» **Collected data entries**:
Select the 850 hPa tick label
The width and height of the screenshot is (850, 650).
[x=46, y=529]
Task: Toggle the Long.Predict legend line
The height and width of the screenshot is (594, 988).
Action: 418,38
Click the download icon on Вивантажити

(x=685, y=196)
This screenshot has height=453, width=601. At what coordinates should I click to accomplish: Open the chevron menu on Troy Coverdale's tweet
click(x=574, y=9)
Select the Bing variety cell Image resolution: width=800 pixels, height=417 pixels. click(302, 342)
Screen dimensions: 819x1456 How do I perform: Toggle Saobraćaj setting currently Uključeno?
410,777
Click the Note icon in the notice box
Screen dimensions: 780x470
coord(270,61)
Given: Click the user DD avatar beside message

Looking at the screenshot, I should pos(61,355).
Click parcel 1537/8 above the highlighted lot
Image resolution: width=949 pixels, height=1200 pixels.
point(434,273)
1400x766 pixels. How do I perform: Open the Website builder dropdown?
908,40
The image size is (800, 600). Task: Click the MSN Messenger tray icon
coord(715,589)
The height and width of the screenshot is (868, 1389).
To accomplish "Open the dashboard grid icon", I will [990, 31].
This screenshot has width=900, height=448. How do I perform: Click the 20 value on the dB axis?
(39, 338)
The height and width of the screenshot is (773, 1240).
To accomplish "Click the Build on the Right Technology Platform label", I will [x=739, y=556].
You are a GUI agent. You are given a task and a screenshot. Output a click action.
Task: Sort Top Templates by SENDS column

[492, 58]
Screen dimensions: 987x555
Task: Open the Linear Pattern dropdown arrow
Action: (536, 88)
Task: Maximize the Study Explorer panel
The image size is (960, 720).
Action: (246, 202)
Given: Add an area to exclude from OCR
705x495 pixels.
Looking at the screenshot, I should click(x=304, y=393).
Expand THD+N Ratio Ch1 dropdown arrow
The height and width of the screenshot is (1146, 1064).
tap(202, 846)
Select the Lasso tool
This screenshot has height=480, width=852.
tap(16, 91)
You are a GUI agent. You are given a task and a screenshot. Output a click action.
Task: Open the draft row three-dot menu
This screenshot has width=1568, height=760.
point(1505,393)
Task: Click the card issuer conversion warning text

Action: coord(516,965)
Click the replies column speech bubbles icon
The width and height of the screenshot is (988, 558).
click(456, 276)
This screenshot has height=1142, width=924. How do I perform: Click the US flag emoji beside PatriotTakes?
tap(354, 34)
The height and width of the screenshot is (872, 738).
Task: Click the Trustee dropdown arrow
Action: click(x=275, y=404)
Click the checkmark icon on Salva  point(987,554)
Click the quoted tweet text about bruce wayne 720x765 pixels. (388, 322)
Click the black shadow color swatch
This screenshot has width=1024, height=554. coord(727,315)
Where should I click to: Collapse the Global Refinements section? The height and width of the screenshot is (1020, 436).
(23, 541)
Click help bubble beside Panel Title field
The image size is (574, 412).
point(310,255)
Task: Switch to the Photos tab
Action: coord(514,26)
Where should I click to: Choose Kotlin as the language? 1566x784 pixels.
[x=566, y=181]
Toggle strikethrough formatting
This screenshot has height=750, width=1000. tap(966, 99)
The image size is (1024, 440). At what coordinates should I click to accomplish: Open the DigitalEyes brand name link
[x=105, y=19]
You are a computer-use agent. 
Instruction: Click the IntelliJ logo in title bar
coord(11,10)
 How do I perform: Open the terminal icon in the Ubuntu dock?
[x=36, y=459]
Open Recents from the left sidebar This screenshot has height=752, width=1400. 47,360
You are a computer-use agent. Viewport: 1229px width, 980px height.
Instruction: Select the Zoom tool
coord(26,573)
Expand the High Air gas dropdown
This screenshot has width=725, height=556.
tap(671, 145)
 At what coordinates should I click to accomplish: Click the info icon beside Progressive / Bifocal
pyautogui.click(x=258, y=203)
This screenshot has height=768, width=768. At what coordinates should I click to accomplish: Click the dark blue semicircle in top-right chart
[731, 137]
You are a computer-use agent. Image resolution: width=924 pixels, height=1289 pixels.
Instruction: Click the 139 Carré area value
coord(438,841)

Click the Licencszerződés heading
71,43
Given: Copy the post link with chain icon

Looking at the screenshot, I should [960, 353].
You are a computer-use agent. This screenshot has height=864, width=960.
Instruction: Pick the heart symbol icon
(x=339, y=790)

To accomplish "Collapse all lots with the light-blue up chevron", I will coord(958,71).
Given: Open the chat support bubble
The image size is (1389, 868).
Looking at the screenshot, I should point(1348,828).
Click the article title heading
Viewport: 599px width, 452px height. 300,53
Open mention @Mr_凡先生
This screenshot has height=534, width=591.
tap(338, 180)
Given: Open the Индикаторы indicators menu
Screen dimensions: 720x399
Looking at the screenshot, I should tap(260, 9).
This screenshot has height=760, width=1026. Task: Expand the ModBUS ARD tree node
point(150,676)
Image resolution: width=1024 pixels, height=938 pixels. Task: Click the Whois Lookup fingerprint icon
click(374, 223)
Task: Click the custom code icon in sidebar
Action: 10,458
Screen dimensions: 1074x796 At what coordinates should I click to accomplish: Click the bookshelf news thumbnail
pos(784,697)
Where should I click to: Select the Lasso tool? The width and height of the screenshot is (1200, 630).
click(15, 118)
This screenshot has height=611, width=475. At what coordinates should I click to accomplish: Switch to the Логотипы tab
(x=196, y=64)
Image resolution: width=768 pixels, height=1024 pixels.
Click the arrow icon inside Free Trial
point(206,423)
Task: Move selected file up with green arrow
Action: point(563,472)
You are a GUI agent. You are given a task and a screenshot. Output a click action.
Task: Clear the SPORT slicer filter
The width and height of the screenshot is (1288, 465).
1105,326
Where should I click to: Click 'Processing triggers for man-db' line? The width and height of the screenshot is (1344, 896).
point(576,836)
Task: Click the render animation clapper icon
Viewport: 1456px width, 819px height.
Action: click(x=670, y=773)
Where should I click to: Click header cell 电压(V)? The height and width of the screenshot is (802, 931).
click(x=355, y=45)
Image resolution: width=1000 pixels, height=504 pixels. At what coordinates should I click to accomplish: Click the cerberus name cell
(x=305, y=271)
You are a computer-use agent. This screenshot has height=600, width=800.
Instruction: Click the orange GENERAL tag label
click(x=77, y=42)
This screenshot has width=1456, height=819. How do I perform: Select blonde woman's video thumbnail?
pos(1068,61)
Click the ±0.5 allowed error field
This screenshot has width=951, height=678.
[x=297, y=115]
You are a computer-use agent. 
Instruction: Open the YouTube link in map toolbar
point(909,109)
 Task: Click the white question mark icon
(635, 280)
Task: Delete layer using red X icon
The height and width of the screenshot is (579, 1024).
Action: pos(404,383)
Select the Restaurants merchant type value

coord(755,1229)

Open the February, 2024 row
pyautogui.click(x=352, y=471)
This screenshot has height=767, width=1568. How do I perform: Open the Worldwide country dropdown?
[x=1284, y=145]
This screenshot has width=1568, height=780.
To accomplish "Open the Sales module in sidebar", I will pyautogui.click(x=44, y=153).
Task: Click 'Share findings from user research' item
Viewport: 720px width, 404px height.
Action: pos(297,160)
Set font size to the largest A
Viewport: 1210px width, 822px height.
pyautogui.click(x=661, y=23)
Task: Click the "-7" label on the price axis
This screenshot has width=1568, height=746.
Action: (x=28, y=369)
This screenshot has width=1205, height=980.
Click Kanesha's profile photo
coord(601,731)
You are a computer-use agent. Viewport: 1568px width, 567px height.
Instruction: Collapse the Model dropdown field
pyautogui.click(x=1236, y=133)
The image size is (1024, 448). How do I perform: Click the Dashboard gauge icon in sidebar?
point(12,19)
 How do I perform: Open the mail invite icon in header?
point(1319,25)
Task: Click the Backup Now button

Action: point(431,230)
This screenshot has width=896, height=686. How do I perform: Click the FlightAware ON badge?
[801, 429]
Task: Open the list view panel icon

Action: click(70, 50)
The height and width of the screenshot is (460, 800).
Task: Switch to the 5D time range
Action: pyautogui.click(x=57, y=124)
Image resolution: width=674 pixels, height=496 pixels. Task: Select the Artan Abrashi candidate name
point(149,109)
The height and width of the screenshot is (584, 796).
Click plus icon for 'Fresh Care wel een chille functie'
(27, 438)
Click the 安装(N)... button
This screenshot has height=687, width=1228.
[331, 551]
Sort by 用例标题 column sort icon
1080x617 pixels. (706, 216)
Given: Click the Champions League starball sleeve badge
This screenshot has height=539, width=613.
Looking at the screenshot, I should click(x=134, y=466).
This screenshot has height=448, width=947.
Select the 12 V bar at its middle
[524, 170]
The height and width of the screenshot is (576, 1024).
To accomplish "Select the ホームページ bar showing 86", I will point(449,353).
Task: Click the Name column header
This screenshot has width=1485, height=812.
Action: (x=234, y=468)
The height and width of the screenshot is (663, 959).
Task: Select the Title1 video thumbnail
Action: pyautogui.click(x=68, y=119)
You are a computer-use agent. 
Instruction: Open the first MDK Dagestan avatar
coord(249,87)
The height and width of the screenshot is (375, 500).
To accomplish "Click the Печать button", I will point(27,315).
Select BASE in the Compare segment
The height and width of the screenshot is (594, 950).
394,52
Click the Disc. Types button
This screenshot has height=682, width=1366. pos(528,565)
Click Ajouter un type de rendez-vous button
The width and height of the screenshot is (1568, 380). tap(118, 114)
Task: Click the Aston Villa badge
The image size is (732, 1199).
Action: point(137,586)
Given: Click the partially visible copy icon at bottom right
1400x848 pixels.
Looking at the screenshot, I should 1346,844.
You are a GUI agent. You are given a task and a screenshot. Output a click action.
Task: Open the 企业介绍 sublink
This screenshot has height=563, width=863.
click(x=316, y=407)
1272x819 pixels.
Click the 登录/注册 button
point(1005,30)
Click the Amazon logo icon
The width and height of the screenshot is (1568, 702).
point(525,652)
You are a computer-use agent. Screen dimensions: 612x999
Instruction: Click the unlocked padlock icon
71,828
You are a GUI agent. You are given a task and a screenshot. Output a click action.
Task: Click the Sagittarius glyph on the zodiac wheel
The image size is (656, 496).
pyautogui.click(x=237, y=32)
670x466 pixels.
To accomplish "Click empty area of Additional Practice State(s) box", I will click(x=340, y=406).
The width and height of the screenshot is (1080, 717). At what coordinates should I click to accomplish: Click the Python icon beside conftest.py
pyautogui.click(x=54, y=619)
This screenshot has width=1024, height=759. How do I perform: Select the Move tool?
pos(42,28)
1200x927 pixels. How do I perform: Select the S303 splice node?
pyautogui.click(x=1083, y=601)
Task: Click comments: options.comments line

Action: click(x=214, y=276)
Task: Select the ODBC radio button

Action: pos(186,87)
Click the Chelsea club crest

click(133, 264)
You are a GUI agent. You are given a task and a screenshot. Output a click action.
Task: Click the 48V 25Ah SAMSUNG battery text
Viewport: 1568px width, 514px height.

» **Problem statement**: The expected output is the exact run of lines from the start of the entries through the line with "Select the Bing", inclusive.

» **Answer section**:
Select the 850 hPa tick label
The width and height of the screenshot is (850, 650).
[x=46, y=529]
Task: Toggle the Long.Predict legend line
The height and width of the screenshot is (594, 988).
Action: 418,38
Click the download icon on Вивантажити

(x=685, y=196)
This screenshot has height=453, width=601. At what coordinates should I click to accomplish: Open the chevron menu on Troy Coverdale's tweet
click(x=574, y=9)
Select the Bing variety cell Image resolution: width=800 pixels, height=417 pixels. click(302, 342)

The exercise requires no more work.